Honore: Plaquemines Parish still not at "recovery part yet"

Thirty-percent of Plaquemines Parish is still under water, and according to Parish President Benny Rousselle, 16,000 out of their 28,000 residents are still displaced. However, note the very low death toll in this report:
...[Army Lt. Gen. Russel Honore says] "To these people, the crisis is still going on... They haven't gotten to the recovery part yet... This is critical terrain... It's critical to the nation."
Army and Coast Guard helicopters dropped sandbags as large as 3 tons to patch eight levee breaks in the southern half of the 80-mile-long parish. Honore said another six heavy-lift helicopters were on the way from Texas, after completing Rita-related missions there. Barges and airboats are also being used in the effort.

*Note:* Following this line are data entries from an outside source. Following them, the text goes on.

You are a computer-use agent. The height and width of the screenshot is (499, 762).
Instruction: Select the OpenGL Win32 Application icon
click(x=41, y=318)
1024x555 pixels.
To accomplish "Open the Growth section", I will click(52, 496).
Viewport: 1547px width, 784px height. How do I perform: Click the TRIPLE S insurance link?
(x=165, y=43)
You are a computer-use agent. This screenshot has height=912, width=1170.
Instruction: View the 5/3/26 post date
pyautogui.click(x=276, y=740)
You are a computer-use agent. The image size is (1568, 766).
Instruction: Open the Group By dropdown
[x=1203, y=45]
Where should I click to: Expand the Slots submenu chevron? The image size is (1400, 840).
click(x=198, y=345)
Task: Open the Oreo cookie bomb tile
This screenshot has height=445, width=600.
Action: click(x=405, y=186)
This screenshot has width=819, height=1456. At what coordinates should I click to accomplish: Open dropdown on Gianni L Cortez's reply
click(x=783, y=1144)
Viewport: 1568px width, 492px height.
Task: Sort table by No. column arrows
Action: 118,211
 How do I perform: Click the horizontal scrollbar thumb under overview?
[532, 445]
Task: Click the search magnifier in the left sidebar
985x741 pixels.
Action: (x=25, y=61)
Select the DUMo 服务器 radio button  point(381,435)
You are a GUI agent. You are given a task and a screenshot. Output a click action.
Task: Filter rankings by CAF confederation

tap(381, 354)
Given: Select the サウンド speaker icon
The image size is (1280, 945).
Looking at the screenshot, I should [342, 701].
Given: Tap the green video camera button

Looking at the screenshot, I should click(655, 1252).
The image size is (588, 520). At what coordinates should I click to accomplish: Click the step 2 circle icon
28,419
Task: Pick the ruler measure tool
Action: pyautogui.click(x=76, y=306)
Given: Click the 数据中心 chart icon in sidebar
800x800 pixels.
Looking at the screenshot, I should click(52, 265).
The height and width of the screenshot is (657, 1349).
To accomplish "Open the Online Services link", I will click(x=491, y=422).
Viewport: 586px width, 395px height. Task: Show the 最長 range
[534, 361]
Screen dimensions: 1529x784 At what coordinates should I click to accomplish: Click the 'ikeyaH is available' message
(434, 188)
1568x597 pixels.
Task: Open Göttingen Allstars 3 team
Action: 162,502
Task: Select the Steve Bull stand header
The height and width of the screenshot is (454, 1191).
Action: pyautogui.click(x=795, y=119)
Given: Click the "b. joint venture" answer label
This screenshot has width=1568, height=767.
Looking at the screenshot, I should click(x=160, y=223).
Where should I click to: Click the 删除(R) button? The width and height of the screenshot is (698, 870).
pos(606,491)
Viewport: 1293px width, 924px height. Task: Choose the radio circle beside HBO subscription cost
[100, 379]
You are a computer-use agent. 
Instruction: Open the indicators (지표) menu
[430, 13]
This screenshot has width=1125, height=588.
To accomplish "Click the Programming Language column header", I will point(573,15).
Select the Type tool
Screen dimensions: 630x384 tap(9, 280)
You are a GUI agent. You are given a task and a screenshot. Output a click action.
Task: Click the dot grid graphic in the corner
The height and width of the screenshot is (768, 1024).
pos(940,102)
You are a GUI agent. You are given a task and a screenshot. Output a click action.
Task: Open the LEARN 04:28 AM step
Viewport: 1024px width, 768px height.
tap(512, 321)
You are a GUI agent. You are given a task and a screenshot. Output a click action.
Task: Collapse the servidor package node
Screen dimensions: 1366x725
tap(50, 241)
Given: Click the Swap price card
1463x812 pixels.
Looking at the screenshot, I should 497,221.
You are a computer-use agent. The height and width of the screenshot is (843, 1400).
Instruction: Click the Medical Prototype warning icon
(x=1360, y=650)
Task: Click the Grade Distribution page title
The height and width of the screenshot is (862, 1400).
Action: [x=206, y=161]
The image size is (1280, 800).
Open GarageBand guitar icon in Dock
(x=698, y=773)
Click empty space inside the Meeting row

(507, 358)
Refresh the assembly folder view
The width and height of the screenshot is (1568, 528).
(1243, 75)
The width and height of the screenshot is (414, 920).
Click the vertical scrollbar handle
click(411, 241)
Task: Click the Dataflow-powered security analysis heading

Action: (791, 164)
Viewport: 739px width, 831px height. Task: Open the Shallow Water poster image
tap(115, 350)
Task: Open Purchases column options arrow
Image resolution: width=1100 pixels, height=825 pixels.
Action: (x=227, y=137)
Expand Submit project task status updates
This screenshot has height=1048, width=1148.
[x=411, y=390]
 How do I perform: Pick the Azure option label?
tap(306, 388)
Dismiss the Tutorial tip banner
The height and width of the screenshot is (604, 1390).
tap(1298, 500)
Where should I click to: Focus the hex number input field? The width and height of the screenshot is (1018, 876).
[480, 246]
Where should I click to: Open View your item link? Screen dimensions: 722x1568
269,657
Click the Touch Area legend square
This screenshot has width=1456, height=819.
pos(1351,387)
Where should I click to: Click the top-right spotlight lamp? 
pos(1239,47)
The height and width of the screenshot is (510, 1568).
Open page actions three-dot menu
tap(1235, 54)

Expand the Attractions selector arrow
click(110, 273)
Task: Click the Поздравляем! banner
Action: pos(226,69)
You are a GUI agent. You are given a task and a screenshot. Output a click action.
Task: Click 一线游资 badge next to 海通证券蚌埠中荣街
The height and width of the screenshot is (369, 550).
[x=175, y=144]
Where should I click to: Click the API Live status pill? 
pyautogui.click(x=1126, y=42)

The Corps of Engineers has said it hopes to have the floodwaters out next week.
Col. Duane Gapinski of the U.S. Army Corps of Engineers said most floodwater had been pumped out before Rita, but now, "We're playing catchup."
Three residents are confirmed dead, two more deaths have been reported and two residents have been missing for more than a month, Rousselle said.
Honore shook his head as he saw miles of communities with houses and businesses crumpled or torn from foundations, overturned boats, ruined citrus trees and flooded cattle pastures. A Shell Oil pipeline was ruptured by Katrina, adding to the mess.